● Entries supplied:
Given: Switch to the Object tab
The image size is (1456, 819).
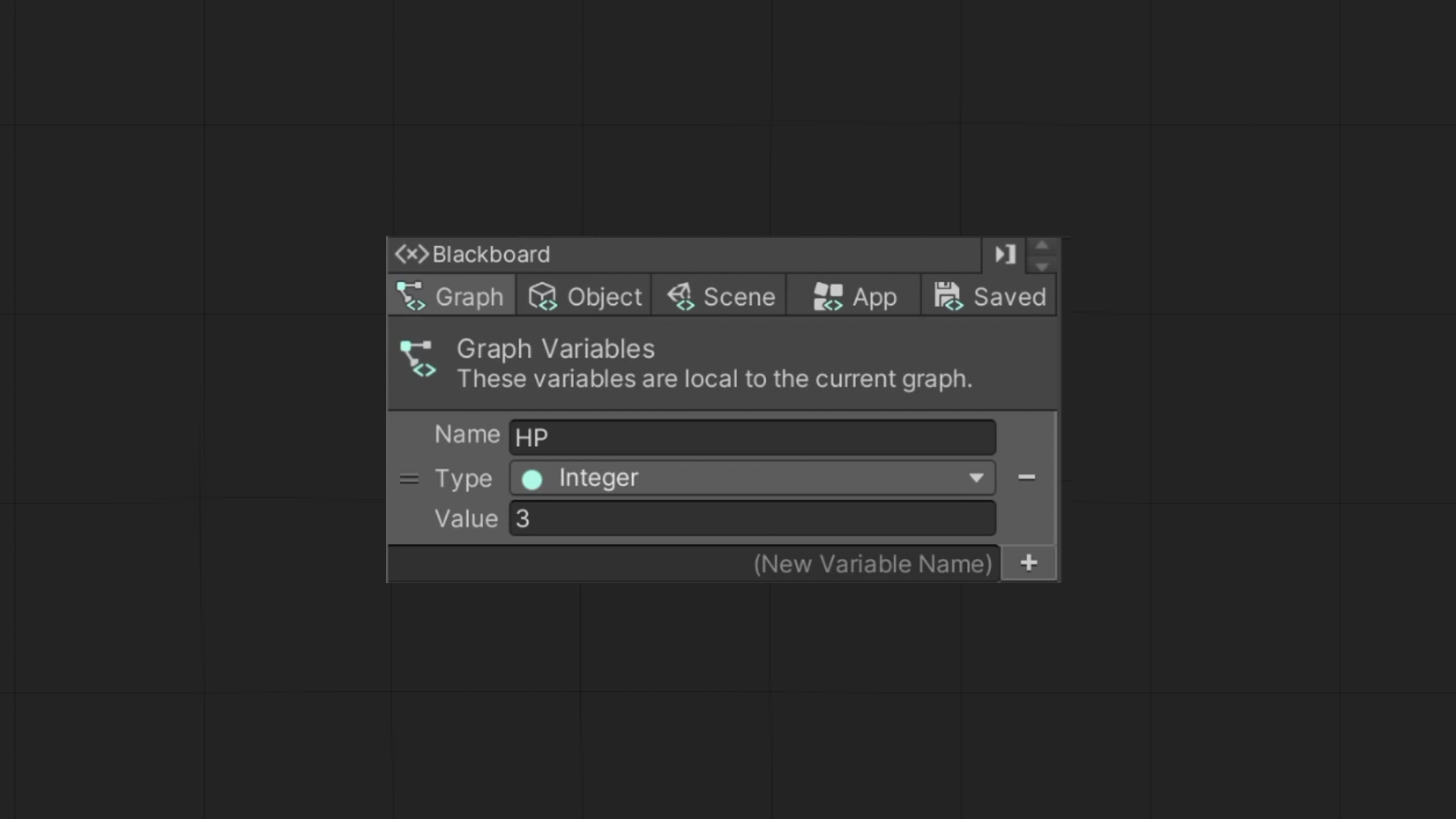Looking at the screenshot, I should click(x=584, y=297).
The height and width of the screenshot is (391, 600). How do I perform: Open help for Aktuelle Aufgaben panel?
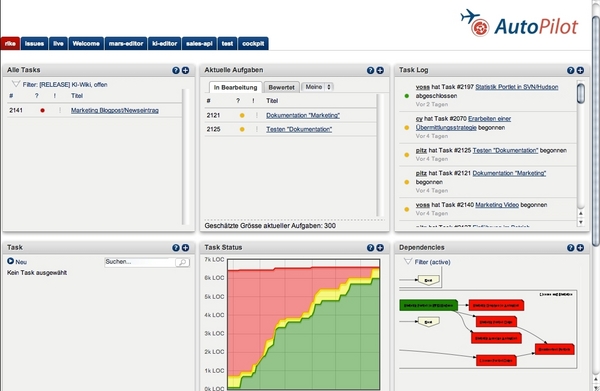[x=370, y=70]
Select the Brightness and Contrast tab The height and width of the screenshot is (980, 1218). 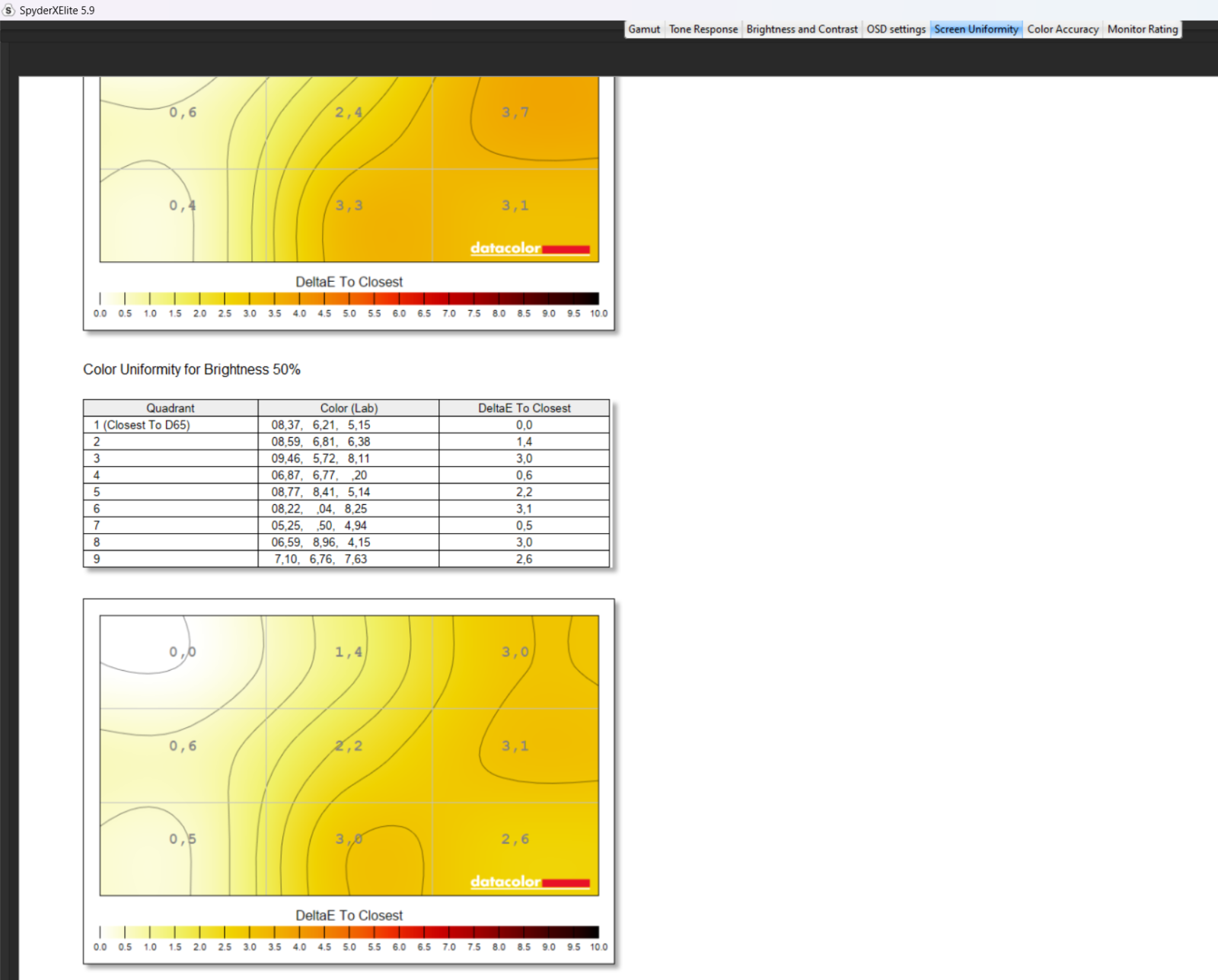point(802,29)
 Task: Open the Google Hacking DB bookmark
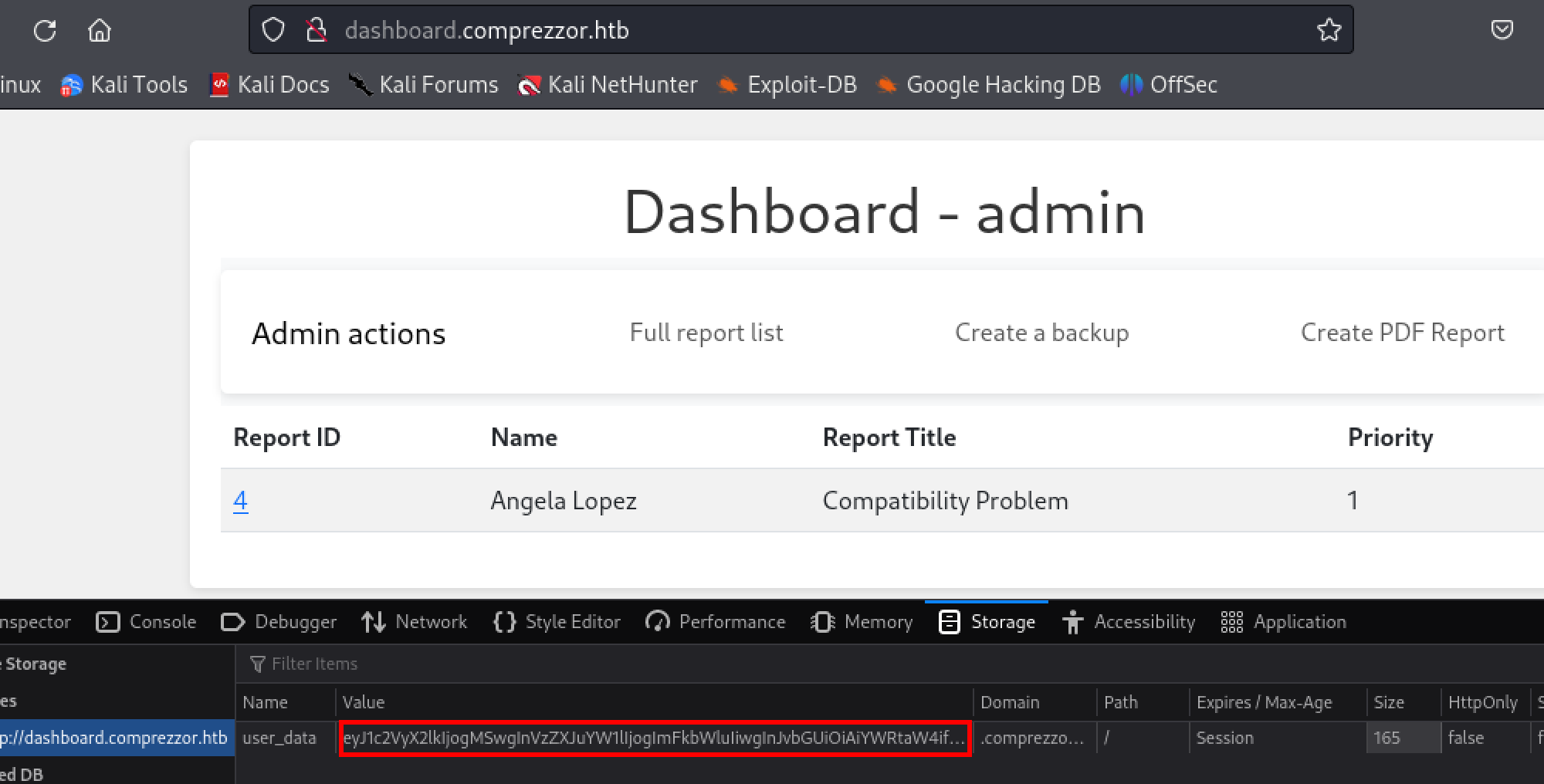click(989, 85)
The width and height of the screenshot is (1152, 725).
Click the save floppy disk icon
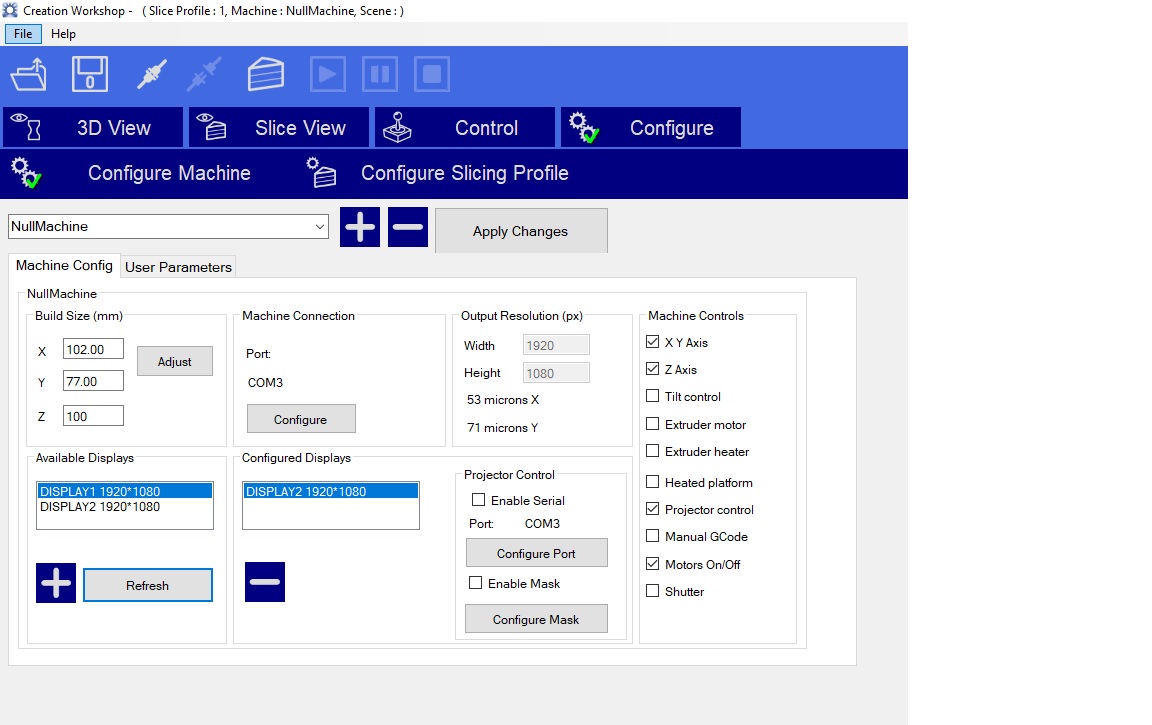pyautogui.click(x=90, y=75)
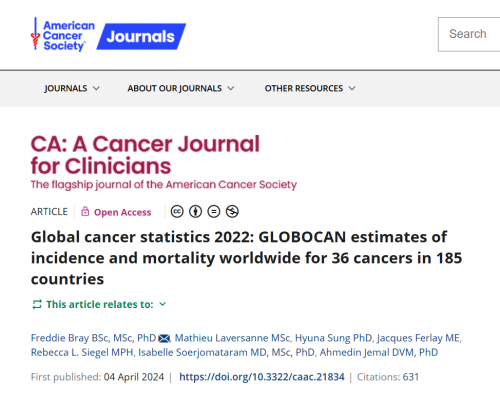Image resolution: width=500 pixels, height=404 pixels.
Task: Open author Mathieu Laversanne's profile link
Action: tap(233, 338)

● Task prompt:
Return, word for word, the lines that begin with the one containing "The width and" and run through the last line above, leaving out the pictures.

● Correct result:
The width and height of the screenshot is (1152, 725).
Click the save floppy disk icon
pyautogui.click(x=90, y=75)
Image resolution: width=500 pixels, height=404 pixels.
Task: Open author Mathieu Laversanne's profile link
Action: tap(233, 338)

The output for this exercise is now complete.